Gentzler first worked at Cleveland, Ohio's NBC affiliate WKYC-TV. There she anchored the 6pm and 11pm newscasts. From 1979 to 1983, she co-anchored the 6pm and 11pm newscasts at WSOC-TV, the ABC affiliate in Charlotte, North Carolina.
Next she worked at Philadelphia's WCAU-TV, which was then a CBS affiliate, on the crime beat.

Gentzler joined at NBC4 in 1989, after the departure of Dave Marash. She co-anchored the weekday 6 p.m. and 11 p.m. editions of News4 on WRC-TV (NBC4) in Washington, D.C., and was also the station's health reporter. Her reports have taken her around the world, including the Persian Gulf, Bosnia and Ecuador. Her health reports could usually be seen on News4 at 5 p.m., and other station newscasts. She was the on-air spokesperson for the station's successful NBC4 Health and Fitness Expo, held each January at the Washington Convention Center. She has also made appearances as herself on NBC shows The Event and The Blacklist.

Gentzler anchored WRC's 6pm news alongside veteran anchor Jim Vance for 28 years – a partnership that lasted until Vance's death in July 2017.

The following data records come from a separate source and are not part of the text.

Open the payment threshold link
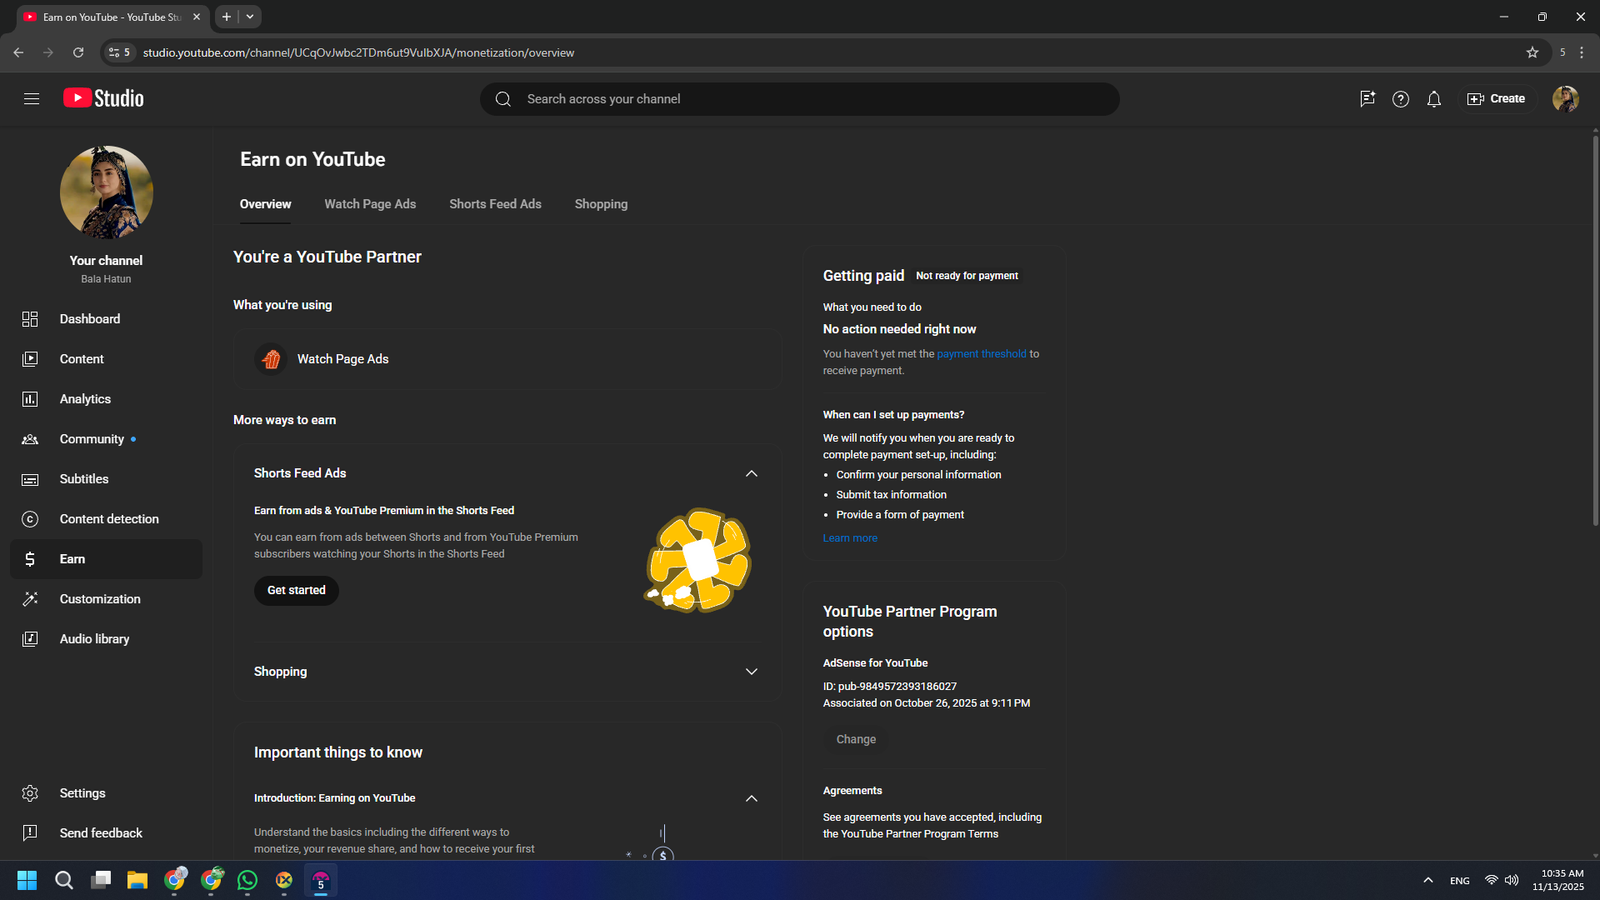This screenshot has height=900, width=1600. pos(981,354)
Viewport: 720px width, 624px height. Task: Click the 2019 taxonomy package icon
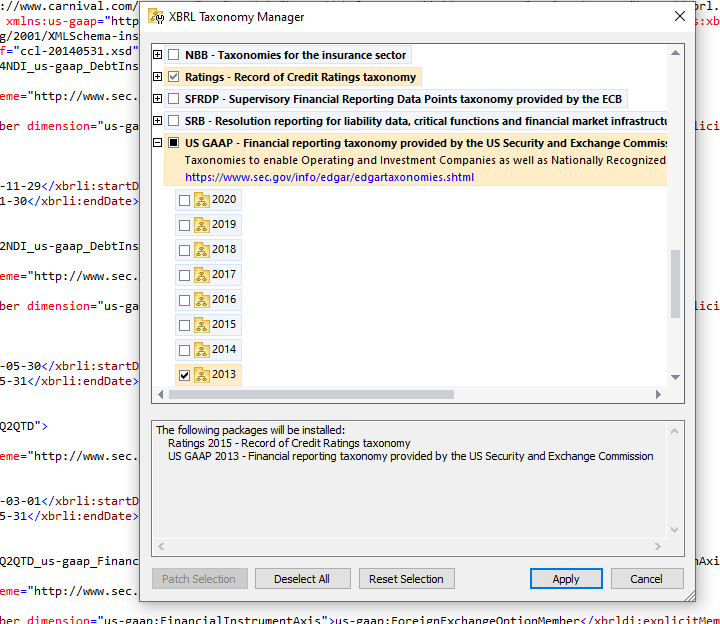click(x=201, y=225)
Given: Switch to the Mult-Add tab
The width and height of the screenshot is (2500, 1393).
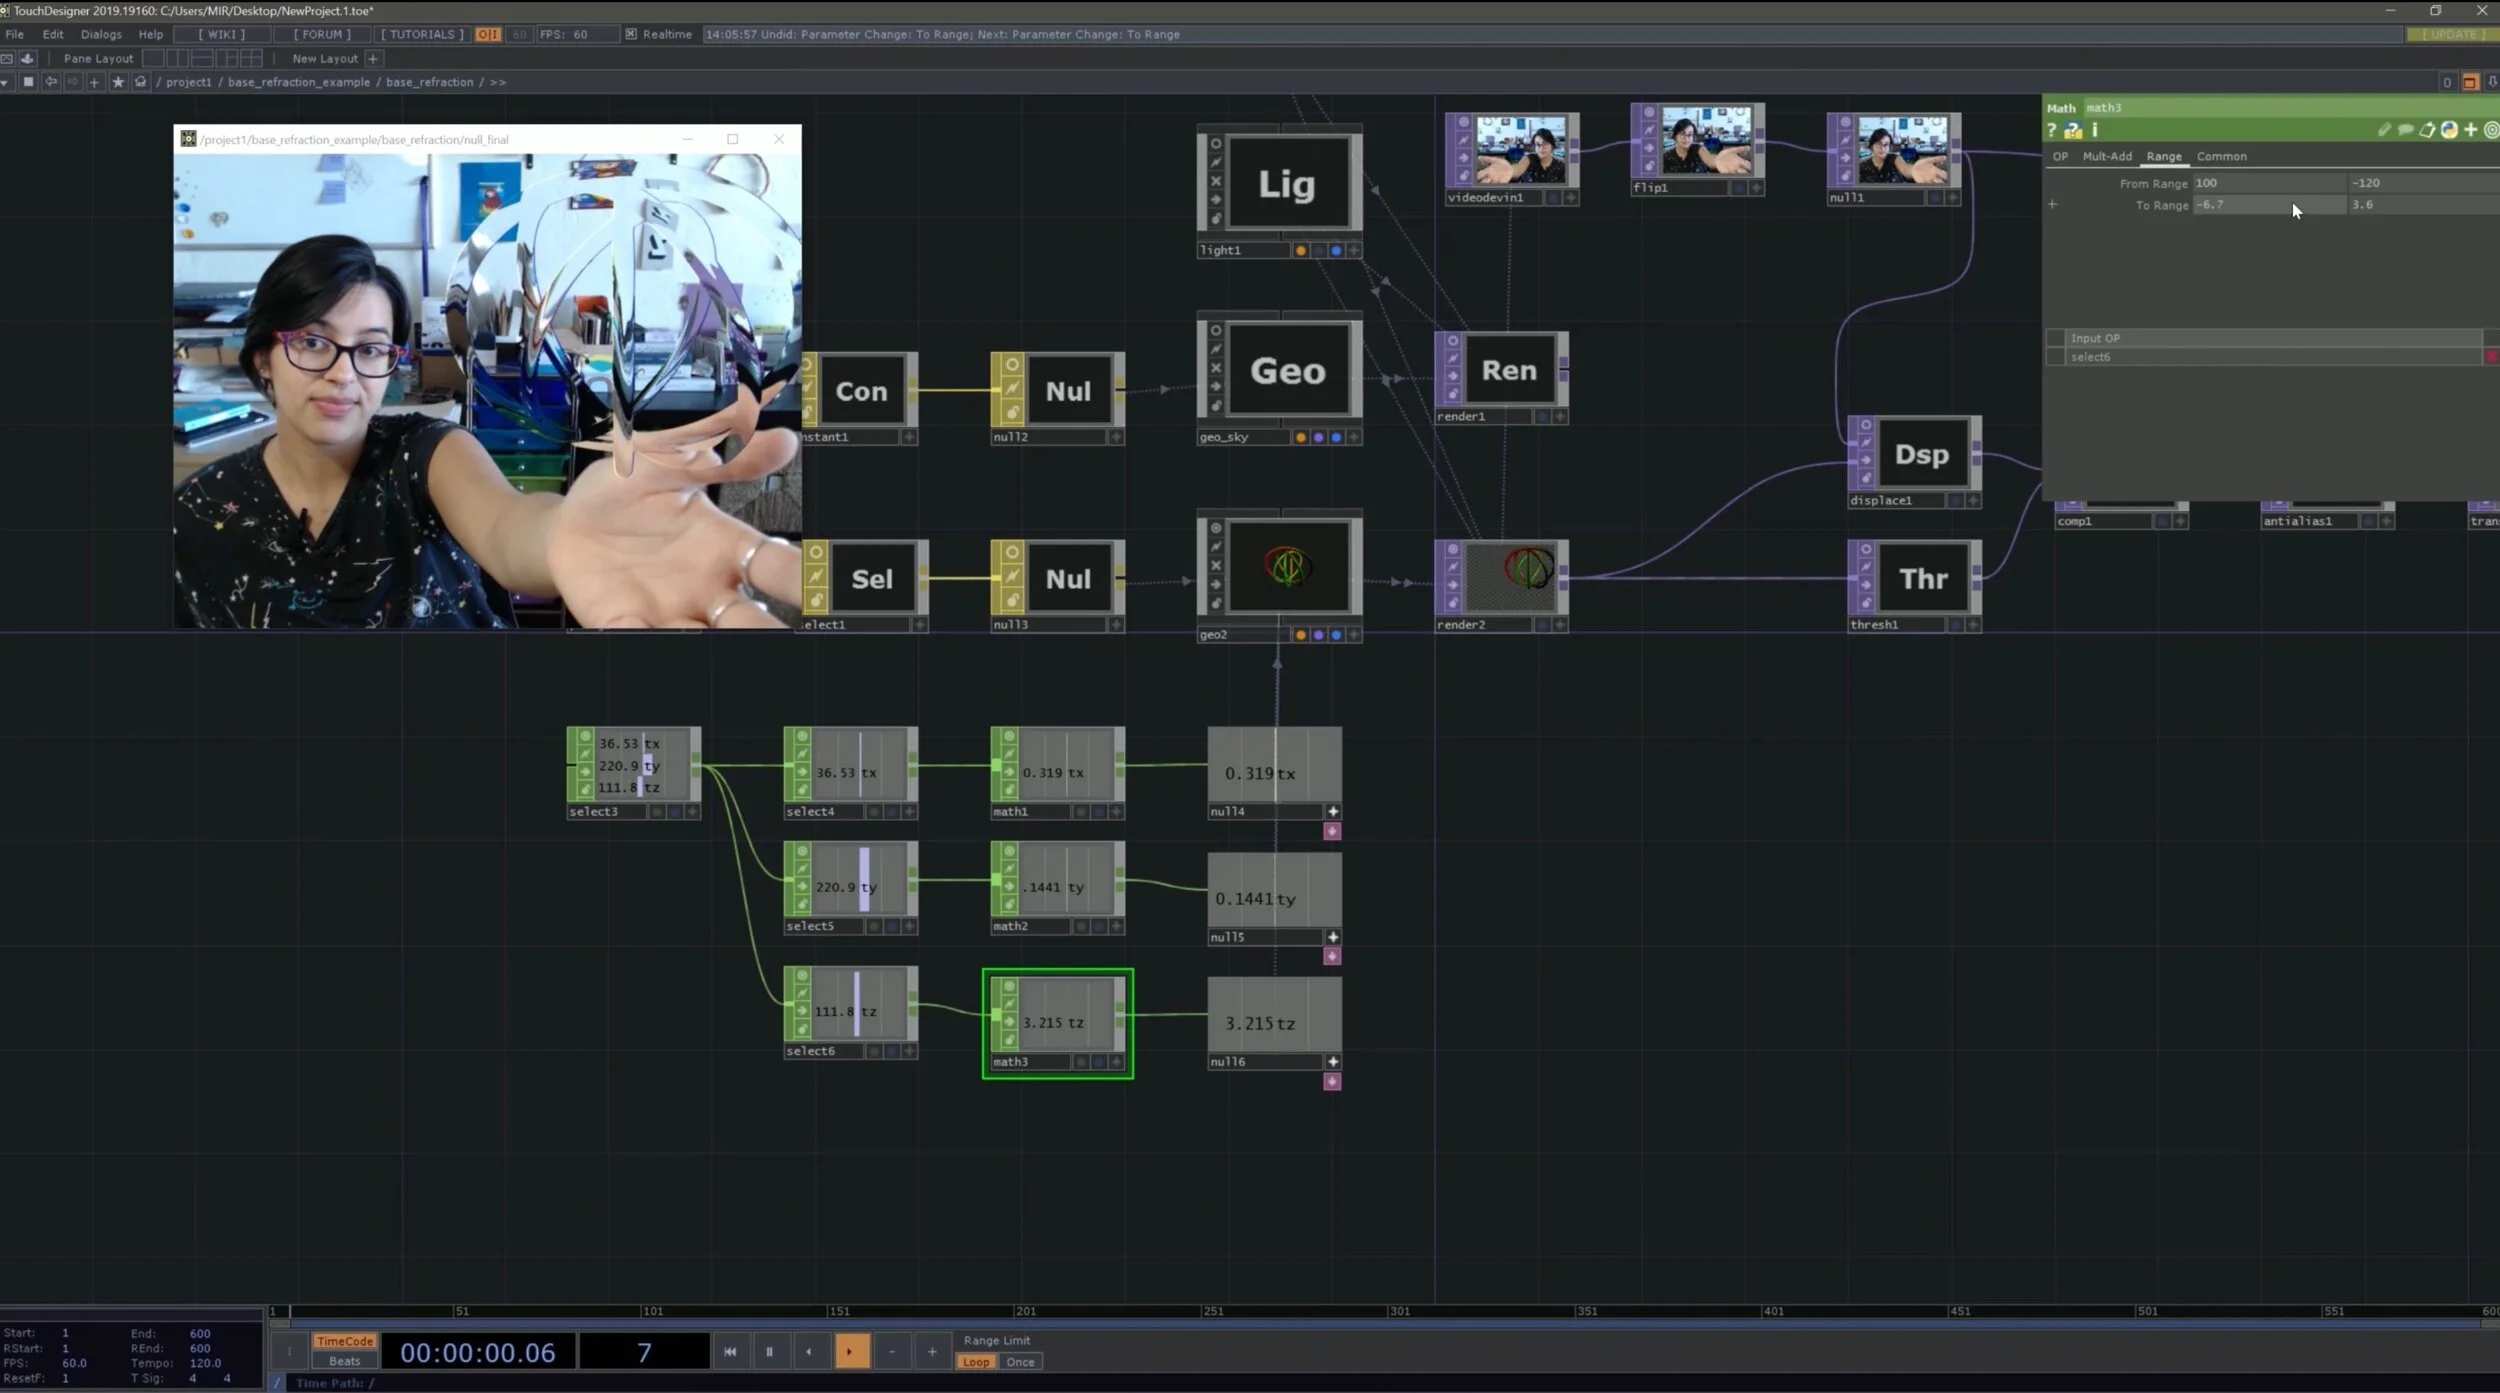Looking at the screenshot, I should coord(2106,157).
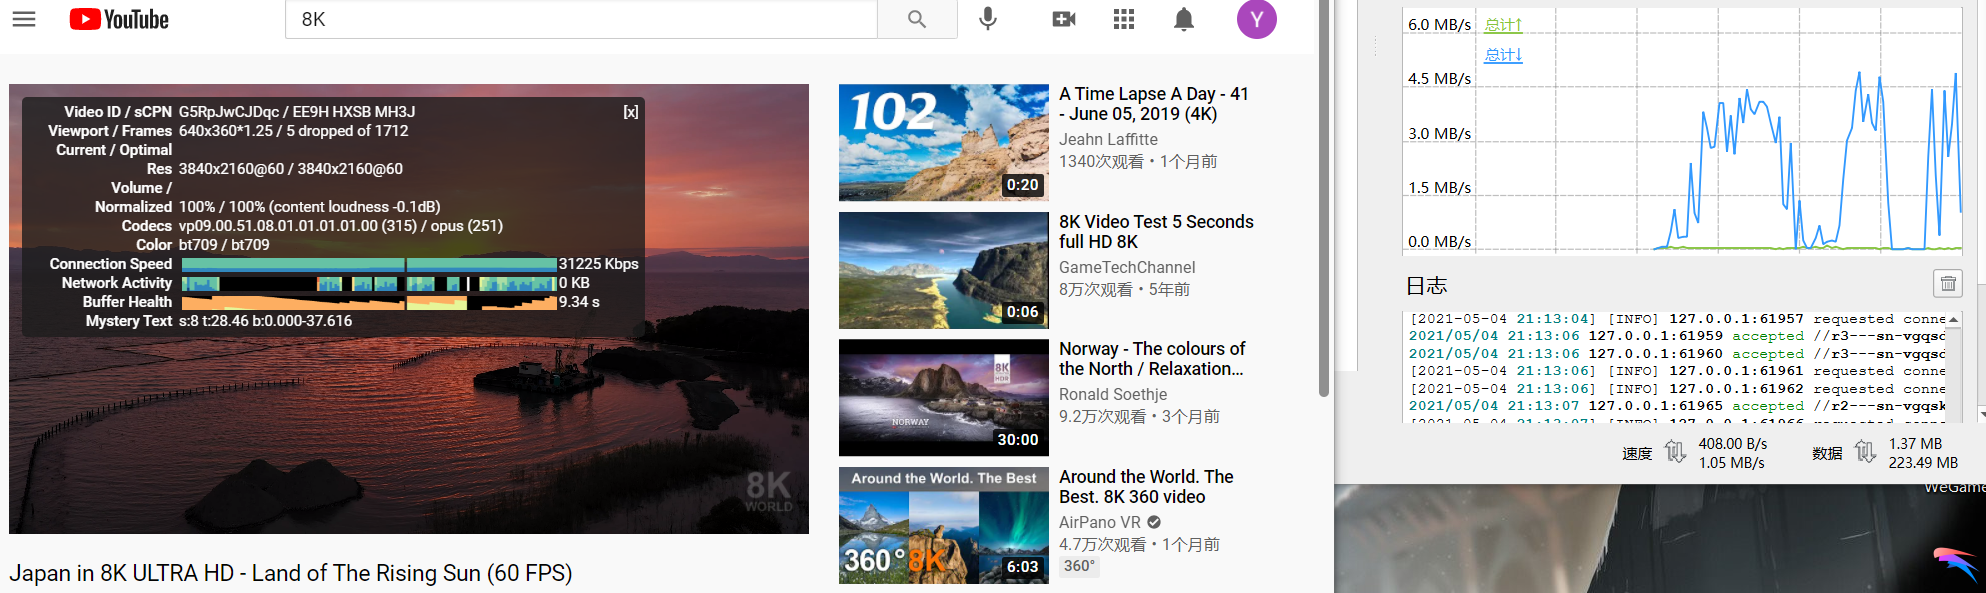This screenshot has width=1986, height=593.
Task: Open the A Time Lapse A Day thumbnail
Action: pyautogui.click(x=944, y=142)
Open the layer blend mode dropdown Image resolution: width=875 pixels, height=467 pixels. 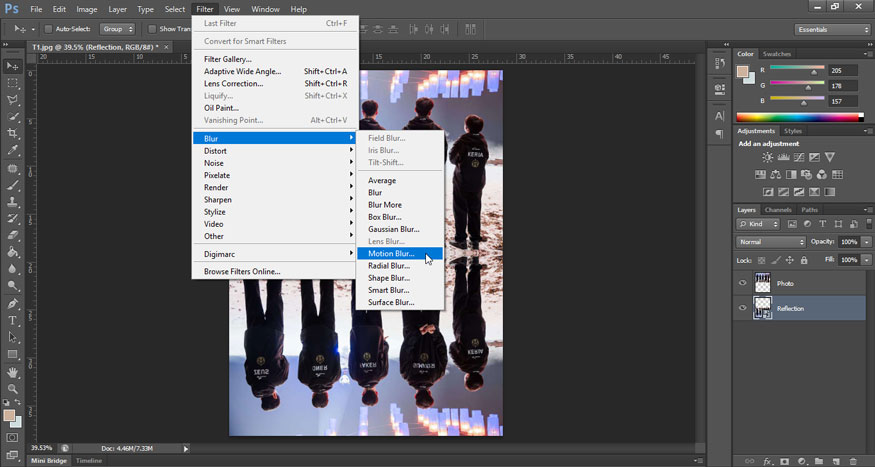771,242
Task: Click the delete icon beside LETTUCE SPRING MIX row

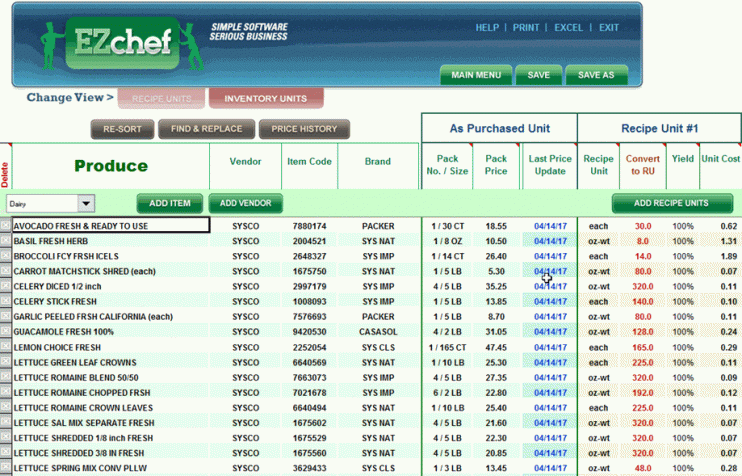Action: click(5, 467)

On October 28, 2022, she announced her retirement on the 6 p.m. news. Her last newscast was on November 23, 2022.

==Personal life==
Gentzler is married to Bill Miller, a former reporter and editor at The Washington Post, who specialized in law enforcement coverage. They have two children: son Chris (b. 1991) and daughter Carson (b. 1994). Gentzler lives in Chevy Chase, Maryland.